- Opening Delimiter -
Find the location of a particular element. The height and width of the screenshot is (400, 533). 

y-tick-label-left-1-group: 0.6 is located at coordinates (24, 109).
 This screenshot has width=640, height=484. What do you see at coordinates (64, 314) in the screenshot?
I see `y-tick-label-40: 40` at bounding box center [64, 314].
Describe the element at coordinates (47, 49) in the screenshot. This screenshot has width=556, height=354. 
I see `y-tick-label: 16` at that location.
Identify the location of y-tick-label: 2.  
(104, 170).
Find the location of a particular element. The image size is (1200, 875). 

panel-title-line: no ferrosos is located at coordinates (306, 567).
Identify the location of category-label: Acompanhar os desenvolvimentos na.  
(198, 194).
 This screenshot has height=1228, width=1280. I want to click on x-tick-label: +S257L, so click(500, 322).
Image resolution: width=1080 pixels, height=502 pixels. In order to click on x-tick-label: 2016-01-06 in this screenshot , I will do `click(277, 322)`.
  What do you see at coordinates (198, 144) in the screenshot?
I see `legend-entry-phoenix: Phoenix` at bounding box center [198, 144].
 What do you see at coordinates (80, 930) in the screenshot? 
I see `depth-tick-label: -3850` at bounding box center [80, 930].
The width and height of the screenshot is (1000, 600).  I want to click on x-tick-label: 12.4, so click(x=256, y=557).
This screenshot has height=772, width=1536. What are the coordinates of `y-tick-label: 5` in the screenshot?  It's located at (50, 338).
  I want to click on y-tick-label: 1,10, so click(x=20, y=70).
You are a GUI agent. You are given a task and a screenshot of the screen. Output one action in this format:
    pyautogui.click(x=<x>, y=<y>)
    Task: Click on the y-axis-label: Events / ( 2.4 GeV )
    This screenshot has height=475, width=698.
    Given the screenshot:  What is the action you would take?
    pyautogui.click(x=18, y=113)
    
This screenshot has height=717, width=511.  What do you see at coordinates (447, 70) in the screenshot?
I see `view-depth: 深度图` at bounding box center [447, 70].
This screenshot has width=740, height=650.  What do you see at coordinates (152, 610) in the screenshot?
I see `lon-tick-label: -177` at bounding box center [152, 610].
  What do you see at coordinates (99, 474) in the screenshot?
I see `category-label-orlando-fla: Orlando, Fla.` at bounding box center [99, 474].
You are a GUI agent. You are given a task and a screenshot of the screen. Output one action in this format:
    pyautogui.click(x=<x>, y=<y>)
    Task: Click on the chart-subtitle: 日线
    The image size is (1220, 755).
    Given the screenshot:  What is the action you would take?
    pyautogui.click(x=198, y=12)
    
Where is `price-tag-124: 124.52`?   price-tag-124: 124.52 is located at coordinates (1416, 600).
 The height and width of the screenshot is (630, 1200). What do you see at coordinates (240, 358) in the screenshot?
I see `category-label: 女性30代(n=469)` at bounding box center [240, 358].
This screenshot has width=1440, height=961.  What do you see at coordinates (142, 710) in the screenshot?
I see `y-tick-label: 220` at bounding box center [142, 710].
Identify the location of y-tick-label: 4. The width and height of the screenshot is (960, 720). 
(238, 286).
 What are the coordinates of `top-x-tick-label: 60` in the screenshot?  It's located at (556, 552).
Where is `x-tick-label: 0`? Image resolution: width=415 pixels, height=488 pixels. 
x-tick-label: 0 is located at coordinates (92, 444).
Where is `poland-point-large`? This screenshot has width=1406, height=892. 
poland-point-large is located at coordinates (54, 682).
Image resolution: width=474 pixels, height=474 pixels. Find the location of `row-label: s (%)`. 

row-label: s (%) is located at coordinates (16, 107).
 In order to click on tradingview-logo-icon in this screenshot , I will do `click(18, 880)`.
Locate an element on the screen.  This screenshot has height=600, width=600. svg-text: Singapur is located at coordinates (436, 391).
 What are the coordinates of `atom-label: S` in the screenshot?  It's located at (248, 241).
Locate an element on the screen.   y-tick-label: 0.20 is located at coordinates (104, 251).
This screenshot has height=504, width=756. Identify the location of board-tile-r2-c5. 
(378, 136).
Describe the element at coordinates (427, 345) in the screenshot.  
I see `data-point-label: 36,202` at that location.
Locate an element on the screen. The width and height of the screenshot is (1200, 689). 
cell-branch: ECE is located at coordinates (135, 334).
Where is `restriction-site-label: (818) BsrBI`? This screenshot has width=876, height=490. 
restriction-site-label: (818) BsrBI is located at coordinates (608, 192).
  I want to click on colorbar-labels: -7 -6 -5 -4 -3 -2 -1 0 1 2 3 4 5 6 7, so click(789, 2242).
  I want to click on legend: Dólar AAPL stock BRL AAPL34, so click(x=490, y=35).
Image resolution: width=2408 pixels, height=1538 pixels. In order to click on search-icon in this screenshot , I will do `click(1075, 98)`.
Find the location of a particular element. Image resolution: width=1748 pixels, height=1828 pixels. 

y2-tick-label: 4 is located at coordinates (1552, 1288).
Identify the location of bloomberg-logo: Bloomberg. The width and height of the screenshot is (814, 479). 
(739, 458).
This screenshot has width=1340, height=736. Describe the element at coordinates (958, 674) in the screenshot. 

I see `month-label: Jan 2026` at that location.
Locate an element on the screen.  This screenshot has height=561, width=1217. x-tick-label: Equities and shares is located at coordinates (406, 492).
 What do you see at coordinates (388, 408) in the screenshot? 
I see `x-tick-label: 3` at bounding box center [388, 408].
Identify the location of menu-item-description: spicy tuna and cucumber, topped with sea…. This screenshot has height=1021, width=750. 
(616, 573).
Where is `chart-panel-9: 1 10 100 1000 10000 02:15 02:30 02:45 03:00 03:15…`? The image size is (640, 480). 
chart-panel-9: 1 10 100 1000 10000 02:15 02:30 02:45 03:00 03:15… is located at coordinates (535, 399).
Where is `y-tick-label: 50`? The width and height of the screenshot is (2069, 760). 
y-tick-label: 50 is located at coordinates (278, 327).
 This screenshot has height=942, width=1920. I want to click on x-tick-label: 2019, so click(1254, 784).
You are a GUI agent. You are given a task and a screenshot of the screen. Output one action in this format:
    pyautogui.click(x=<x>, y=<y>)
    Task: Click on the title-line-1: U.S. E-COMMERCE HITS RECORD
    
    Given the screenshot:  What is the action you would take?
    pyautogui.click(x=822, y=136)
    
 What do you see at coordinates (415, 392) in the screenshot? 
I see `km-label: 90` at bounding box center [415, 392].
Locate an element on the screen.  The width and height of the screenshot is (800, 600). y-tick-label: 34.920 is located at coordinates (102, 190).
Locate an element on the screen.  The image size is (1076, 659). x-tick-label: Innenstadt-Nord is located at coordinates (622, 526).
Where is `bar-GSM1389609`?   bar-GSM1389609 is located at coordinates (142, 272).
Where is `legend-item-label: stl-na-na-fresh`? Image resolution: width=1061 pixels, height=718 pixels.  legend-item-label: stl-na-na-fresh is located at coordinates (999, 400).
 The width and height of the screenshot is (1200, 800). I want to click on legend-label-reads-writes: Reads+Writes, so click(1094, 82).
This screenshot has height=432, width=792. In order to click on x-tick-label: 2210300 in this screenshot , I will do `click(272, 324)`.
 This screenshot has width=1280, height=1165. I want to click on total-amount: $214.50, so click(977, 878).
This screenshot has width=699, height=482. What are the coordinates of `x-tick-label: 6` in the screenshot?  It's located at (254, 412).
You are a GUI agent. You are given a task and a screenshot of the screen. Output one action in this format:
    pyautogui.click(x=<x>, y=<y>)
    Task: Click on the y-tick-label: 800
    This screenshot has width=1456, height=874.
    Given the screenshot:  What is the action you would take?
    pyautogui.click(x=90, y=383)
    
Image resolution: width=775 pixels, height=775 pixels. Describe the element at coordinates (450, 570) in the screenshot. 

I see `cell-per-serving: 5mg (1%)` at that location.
- Closing Delimiter -
Task description: Reproduce the entire listing above line for line, with no changes to any character.

Answer:
Find the location of a particular element. The height and width of the screenshot is (400, 533). 

y-tick-label-left-1-group: 0.6 is located at coordinates (24, 109).
 This screenshot has width=640, height=484. What do you see at coordinates (64, 314) in the screenshot?
I see `y-tick-label-40: 40` at bounding box center [64, 314].
Describe the element at coordinates (47, 49) in the screenshot. This screenshot has width=556, height=354. 
I see `y-tick-label: 16` at that location.
Identify the location of y-tick-label: 2.  
(104, 170).
Find the location of a particular element. The image size is (1200, 875). 

panel-title-line: no ferrosos is located at coordinates (306, 567).
Identify the location of category-label: Acompanhar os desenvolvimentos na.  
(198, 194).
 This screenshot has height=1228, width=1280. I want to click on x-tick-label: +S257L, so click(500, 322).
Image resolution: width=1080 pixels, height=502 pixels. In order to click on x-tick-label: 2016-01-06 in this screenshot , I will do `click(277, 322)`.
  What do you see at coordinates (198, 144) in the screenshot?
I see `legend-entry-phoenix: Phoenix` at bounding box center [198, 144].
 What do you see at coordinates (80, 930) in the screenshot? 
I see `depth-tick-label: -3850` at bounding box center [80, 930].
The width and height of the screenshot is (1000, 600).  I want to click on x-tick-label: 12.4, so click(x=256, y=557).
This screenshot has height=772, width=1536. What are the coordinates of `y-tick-label: 5` in the screenshot?  It's located at (50, 338).
  I want to click on y-tick-label: 1,10, so click(x=20, y=70).
You are a GUI agent. You are given a task and a screenshot of the screen. Output one action in this format:
    pyautogui.click(x=<x>, y=<y>)
    Task: Click on the y-axis-label: Events / ( 2.4 GeV )
    This screenshot has height=475, width=698.
    Given the screenshot:  What is the action you would take?
    pyautogui.click(x=18, y=113)
    
This screenshot has height=717, width=511.  What do you see at coordinates (447, 70) in the screenshot?
I see `view-depth: 深度图` at bounding box center [447, 70].
This screenshot has width=740, height=650.  What do you see at coordinates (152, 610) in the screenshot?
I see `lon-tick-label: -177` at bounding box center [152, 610].
  What do you see at coordinates (99, 474) in the screenshot?
I see `category-label-orlando-fla: Orlando, Fla.` at bounding box center [99, 474].
You are a GUI agent. You are given a task and a screenshot of the screen. Output one action in this format:
    pyautogui.click(x=<x>, y=<y>)
    Task: Click on the chart-subtitle: 日线
    The image size is (1220, 755).
    Given the screenshot:  What is the action you would take?
    pyautogui.click(x=198, y=12)
    
Where is `price-tag-124: 124.52`?   price-tag-124: 124.52 is located at coordinates (1416, 600).
 The height and width of the screenshot is (630, 1200). What do you see at coordinates (240, 358) in the screenshot?
I see `category-label: 女性30代(n=469)` at bounding box center [240, 358].
This screenshot has width=1440, height=961.  What do you see at coordinates (142, 710) in the screenshot?
I see `y-tick-label: 220` at bounding box center [142, 710].
Identify the location of y-tick-label: 4. The width and height of the screenshot is (960, 720). 
(238, 286).
 What are the coordinates of `top-x-tick-label: 60` in the screenshot?  It's located at (556, 552).
Where is `x-tick-label: 0`? Image resolution: width=415 pixels, height=488 pixels. 
x-tick-label: 0 is located at coordinates (92, 444).
Where is `poland-point-large`? This screenshot has width=1406, height=892. 
poland-point-large is located at coordinates (54, 682).
Image resolution: width=474 pixels, height=474 pixels. Find the location of `row-label: s (%)`. 

row-label: s (%) is located at coordinates (16, 107).
 In order to click on tradingview-logo-icon in this screenshot , I will do `click(18, 880)`.
Locate an element on the screen.  This screenshot has height=600, width=600. svg-text: Singapur is located at coordinates (436, 391).
 What are the coordinates of `atom-label: S` in the screenshot?  It's located at (248, 241).
Locate an element on the screen.   y-tick-label: 0.20 is located at coordinates (104, 251).
This screenshot has height=504, width=756. Identify the location of board-tile-r2-c5. 
(378, 136).
Describe the element at coordinates (427, 345) in the screenshot.  
I see `data-point-label: 36,202` at that location.
Locate an element on the screen. The width and height of the screenshot is (1200, 689). 
cell-branch: ECE is located at coordinates (135, 334).
Where is `restriction-site-label: (818) BsrBI`? This screenshot has width=876, height=490. 
restriction-site-label: (818) BsrBI is located at coordinates (608, 192).
  I want to click on colorbar-labels: -7 -6 -5 -4 -3 -2 -1 0 1 2 3 4 5 6 7, so click(789, 2242).
  I want to click on legend: Dólar AAPL stock BRL AAPL34, so click(x=490, y=35).
Image resolution: width=2408 pixels, height=1538 pixels. In order to click on search-icon in this screenshot , I will do `click(1075, 98)`.
Find the location of a particular element. Image resolution: width=1748 pixels, height=1828 pixels. 

y2-tick-label: 4 is located at coordinates (1552, 1288).
Identify the location of bloomberg-logo: Bloomberg. The width and height of the screenshot is (814, 479). 
(739, 458).
This screenshot has width=1340, height=736. Describe the element at coordinates (958, 674) in the screenshot. 

I see `month-label: Jan 2026` at that location.
Locate an element on the screen.  This screenshot has height=561, width=1217. x-tick-label: Equities and shares is located at coordinates (406, 492).
 What do you see at coordinates (388, 408) in the screenshot? 
I see `x-tick-label: 3` at bounding box center [388, 408].
Identify the location of menu-item-description: spicy tuna and cucumber, topped with sea…. This screenshot has height=1021, width=750. 
(616, 573).
Where is `chart-panel-9: 1 10 100 1000 10000 02:15 02:30 02:45 03:00 03:15…`? The image size is (640, 480). 
chart-panel-9: 1 10 100 1000 10000 02:15 02:30 02:45 03:00 03:15… is located at coordinates (535, 399).
Where is `y-tick-label: 50`? The width and height of the screenshot is (2069, 760). 
y-tick-label: 50 is located at coordinates (278, 327).
 This screenshot has height=942, width=1920. I want to click on x-tick-label: 2019, so click(1254, 784).
You are a GUI agent. You are given a task and a screenshot of the screen. Output one action in this format:
    pyautogui.click(x=<x>, y=<y>)
    Task: Click on the title-line-1: U.S. E-COMMERCE HITS RECORD
    
    Given the screenshot:  What is the action you would take?
    pyautogui.click(x=822, y=136)
    
 What do you see at coordinates (415, 392) in the screenshot? 
I see `km-label: 90` at bounding box center [415, 392].
Locate an element on the screen.  The width and height of the screenshot is (800, 600). y-tick-label: 34.920 is located at coordinates (102, 190).
Locate an element on the screen.  The image size is (1076, 659). x-tick-label: Innenstadt-Nord is located at coordinates (622, 526).
Where is `bar-GSM1389609`?   bar-GSM1389609 is located at coordinates (142, 272).
Where is `legend-item-label: stl-na-na-fresh`? Image resolution: width=1061 pixels, height=718 pixels.  legend-item-label: stl-na-na-fresh is located at coordinates (999, 400).
 The width and height of the screenshot is (1200, 800). I want to click on legend-label-reads-writes: Reads+Writes, so click(1094, 82).
This screenshot has height=432, width=792. In order to click on x-tick-label: 2210300 in this screenshot , I will do `click(272, 324)`.
 This screenshot has width=1280, height=1165. I want to click on total-amount: $214.50, so click(977, 878).
This screenshot has width=699, height=482. What are the coordinates of `x-tick-label: 6` in the screenshot?  It's located at (254, 412).
You are a GUI agent. You are given a task and a screenshot of the screen. Output one action in this format:
    pyautogui.click(x=<x>, y=<y>)
    Task: Click on the y-tick-label: 800
    This screenshot has width=1456, height=874.
    Given the screenshot:  What is the action you would take?
    pyautogui.click(x=90, y=383)
    
Image resolution: width=775 pixels, height=775 pixels. Describe the element at coordinates (450, 570) in the screenshot. 

I see `cell-per-serving: 5mg (1%)` at that location.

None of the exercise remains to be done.